Lawmakers will discuss the ideas, submitted yesterday by the Constitutional and Mainland Affairs Bureau, on Monday.
The proposed law revisions came after scores of people were convicted of election-related crimes such as registering false addresses to vote in a constituency they did not belong to.
Democratic Party chief executive Lam Cheuk-ting said he was disappointed the government did not intend to consider raising the penalty for declaring a false address. Nor would it consider a pan-democratic suggestion to unify law enforcement powers on election fraud under the Independent Commission Against Corruption, which now shared the responsibility with the police, noted Lam, a former graft-buster.
"The government is simply sending a message to the public that it lacks the intention to toughen up against such illegal behaviour," he said.
The government conducts a two-month voter registration exercise to sign up new voters and allow for data updates, such as reporting on people who have died.
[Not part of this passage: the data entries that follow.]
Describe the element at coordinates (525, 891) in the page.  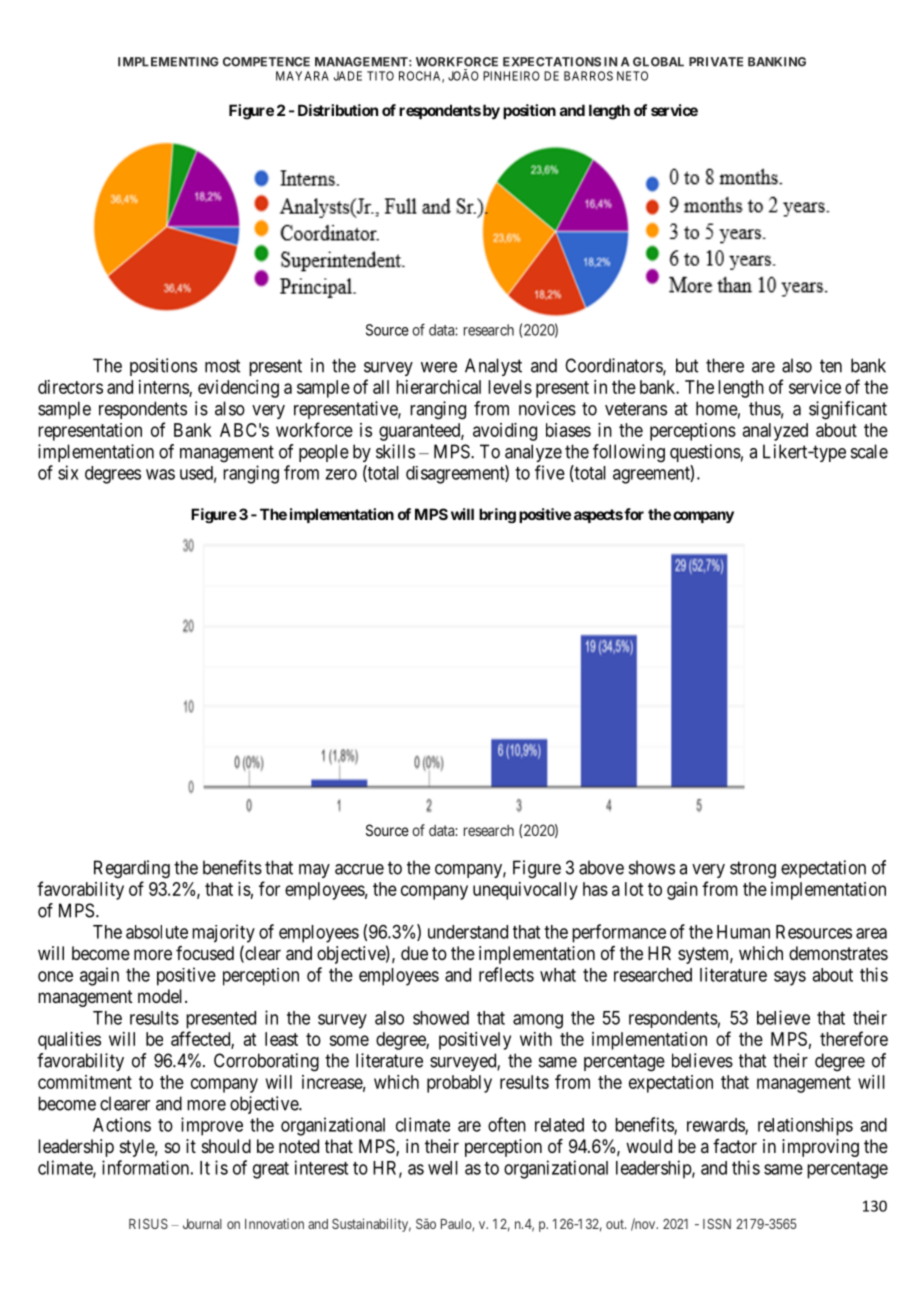
I see `unequivocally` at that location.
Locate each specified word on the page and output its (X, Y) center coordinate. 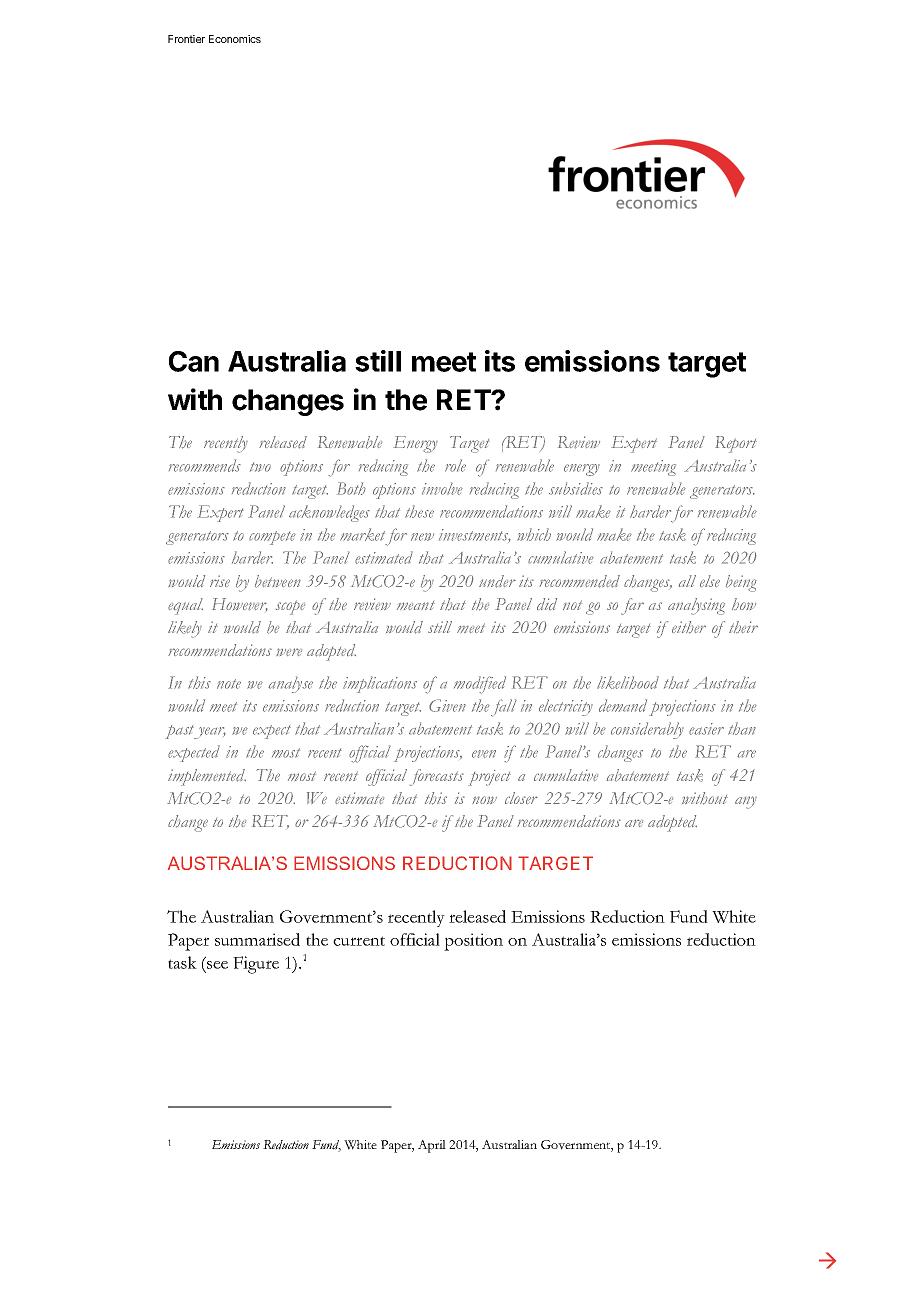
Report (736, 444)
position (473, 942)
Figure (256, 965)
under (497, 581)
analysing (696, 606)
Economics (235, 39)
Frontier (186, 39)
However (240, 604)
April (432, 1146)
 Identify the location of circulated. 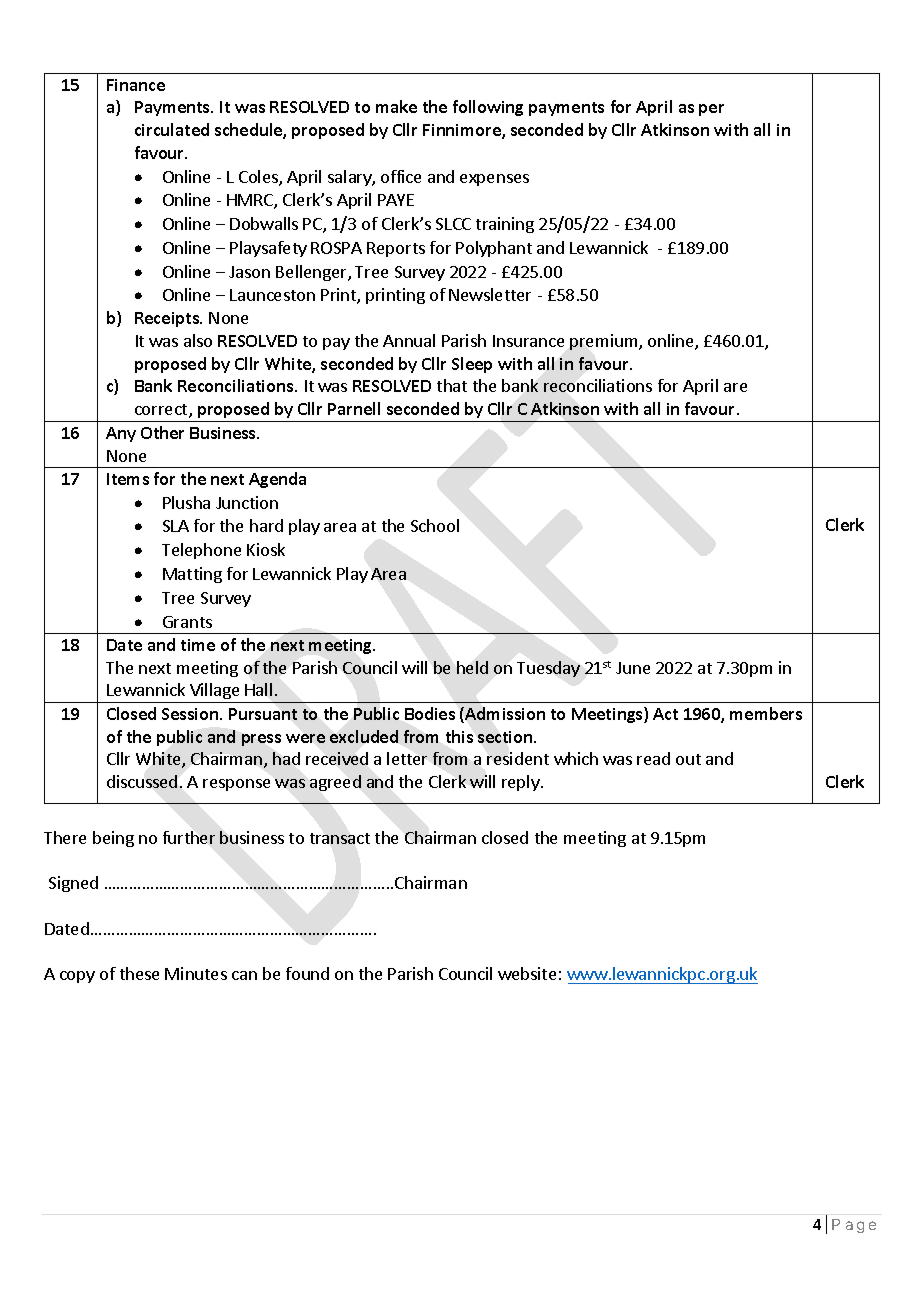
(172, 129).
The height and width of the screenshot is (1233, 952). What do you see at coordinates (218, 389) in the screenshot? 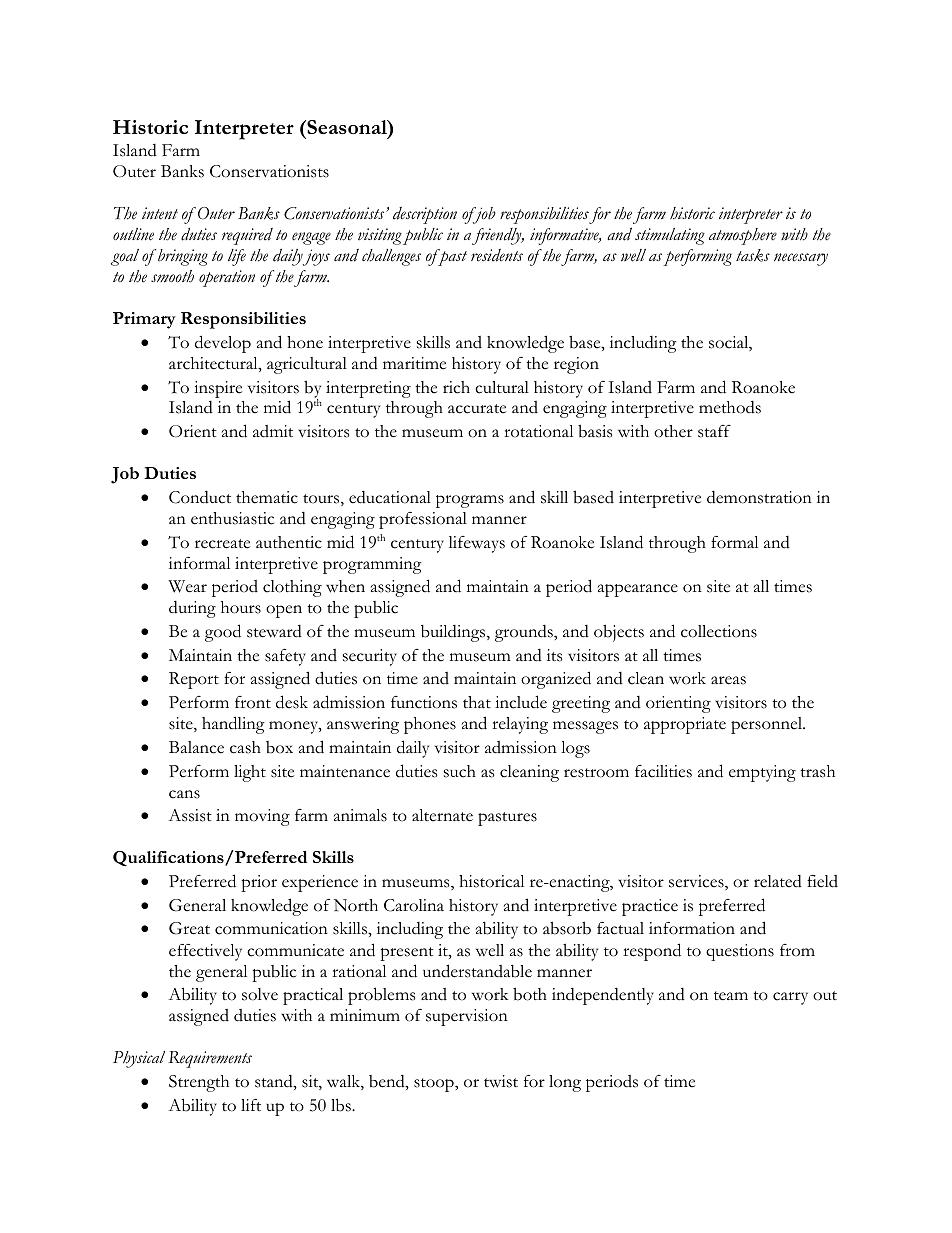
I see `inspire` at bounding box center [218, 389].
A provisional voter register is then put out for the public to check that everything is in order.
The two laws governing legislative and district council elections are the Electoral Affairs Commission Regulation and the Elections Ordinance.
The regulation, which is enforced by the police, bans people from making false statements when they register as voters. Offenders face a HK$5,000 fine and six months in jail - provided they are charged within six months of the end of the ballot.
The ordinance, enforced by the ICAC, makes it illegal for a voter to cast a ballot in a constituency that is not their own. It has a stiffer penalty of a HK$500,000 fine and seven years in jail.
Pan-democrats have been calling for making the ICAC the sole agency for fighting vote-rigging. The bureau, which oversees the election authorities, has insisted the "division of labour has been working well" and is worried about overloading the ICAC.
Lam's party colleague, lawmaker Wu Chi-wai, supports unifying the roles as he believes the police will make fighting serious crime their priority. Splitting the responsibilities could also create uncertainties and redundancies during investigations, he said.
The government plans to table the amendments by July.
Voting fraud marred elections in Central and Western District and Yau Tsim Mong in 2011. In the King's Park constituency of Yau Tsim Mong, 45 people were convicted for registering false addresses and other crimes. Its councillor, Edward Leung Wai-kuen, was also unseated by a High Court ruling.